The
opposition is formidable. Biographers have taken to treating their subjects as
mysteries to be solved or miscreants to be exposed and punished. The impulse is
hubristic. The other common failure is gigantism, a pathology I encountered
forty years ago in Joseph Blotner’s grotesquely swollen two-volume life of
Faulkner, a book that reads nearly as long as A Fable. Off hand, I can think of several big biographies worth reading
– Richard Holmes’ Coleridge and Leo Damrosch’s Swift – but who wants to
read three fat volumes devoted to The Beatles or 656 pages about a guy who sold
computers? Especially as we have no good brief
lives – that is, lives in which information is digested, not
regurgitated -- of Yvor Winters, Joseph Mitchell, Willa Cather, Guy Davenport, Louis Pasteur, Zbigniew Herbert, Daniel Patrick Moynihan, Charles
Lamb, Omar Bradley, Michael Oakeshott, Richard Diebenkorn and Ella Fitzgerald, among many others.
Earlier
I mentioned Clive James. As a postscript to an essay about Kingsley Amis
collected in The Revolt of the Pendulum:
Essays 2005-2008 (Picador, 2009), James adds a note on biographies. Anthony
Cronin’s Samuel Beckett, he says, is “full
of things that I would never have figured out for myself” – perhaps the
ultimate biographer’s accolade. He hopes that sheer biographical bulk can be “kept
within reasonable limits,” and adds: “My own rule of thumb is that a book is of
decent length if I can remember how it started when I get to the end. Ideally,
though, one can’t help wanting less than that.” James takes nice shots at both
Lytton Strachey and his biographer, Michael Holroyd. The odious Eminent Victorians is, James says, “a
meretricious book but it was in a meritorious tradition.” Then he cinches his
argument:
“One
doesn’t say that Aubrey’s Brief Lives
set the desirable measure, but it always helps to remember how much got said by
Johnson in his Lives of the Poets,
any one of which is the first thing to read on the poet in question. Not, of
course, the only thing: but surely our aim, like Johnson’s, should be to keep
abreast of the essentials first.”
2 comments:
Only volume one of the projected three volume biography of the Beatles by Mark Lewisohn has been published (or even written)- my wife thoroughly enjoyed it and I learned a lot of interesting trivia from her. At any rate, the Beatles had a huge impact on society and were pretty talented to boot.
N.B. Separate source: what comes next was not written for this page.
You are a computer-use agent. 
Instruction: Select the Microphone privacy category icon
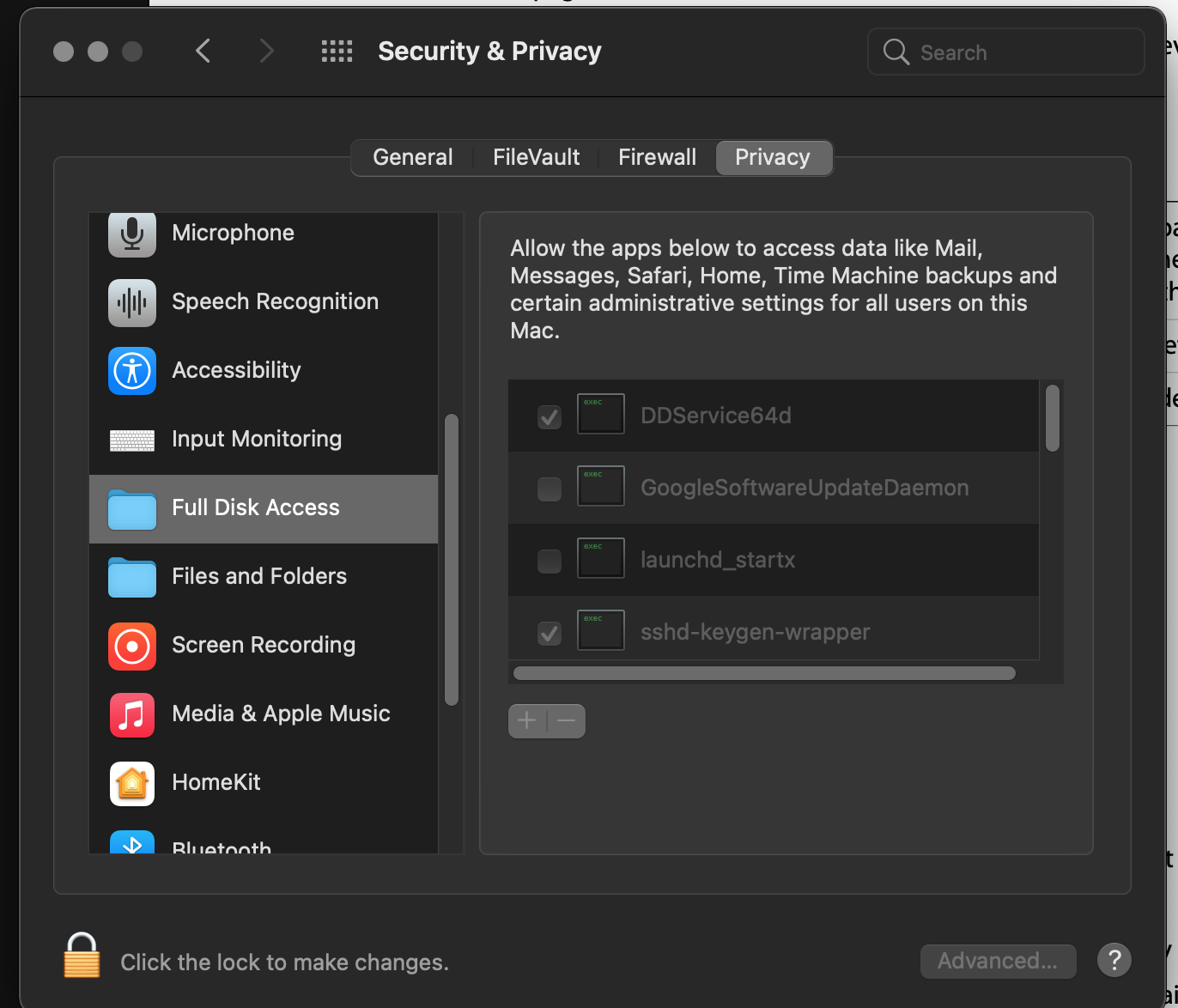point(131,233)
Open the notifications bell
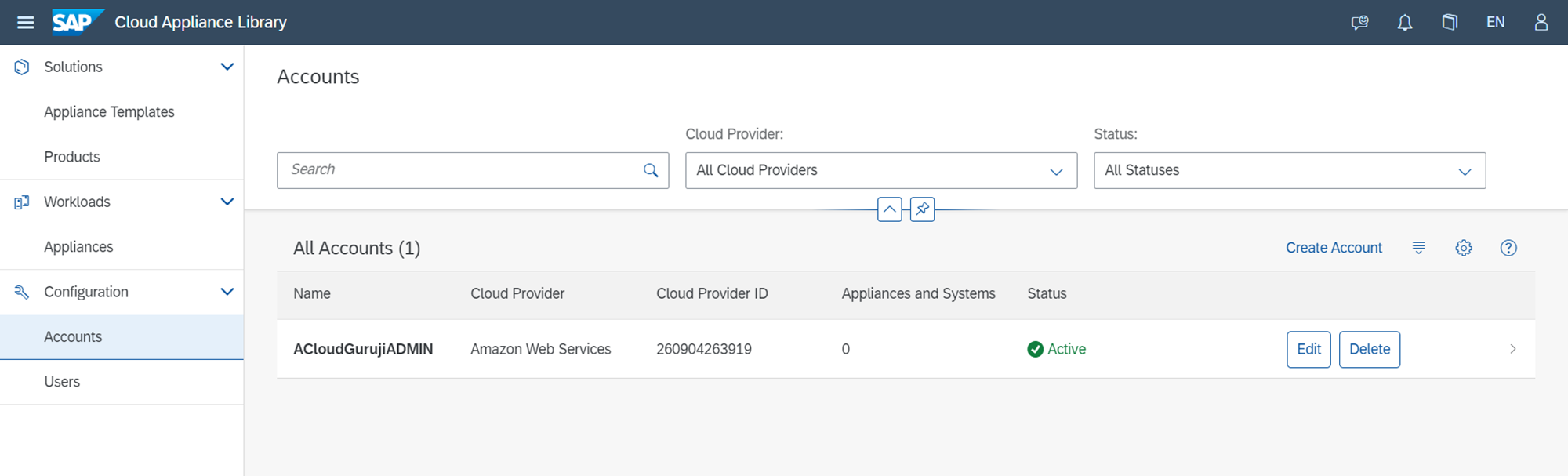The height and width of the screenshot is (476, 1568). (1404, 22)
A good quality in a biographer is his ability to identify the issues in the life of the subject which are truly of interest and which might, in a sense, define them (if a person can be defined). For example Andrew Motion's "A Writer's Life" on Larkin clearly highlights the diffidence, dithering and bad faith in his relationships with several women. This is important as it informs his poetry so much. He's good on Keats too. Motion a better biographer than poet?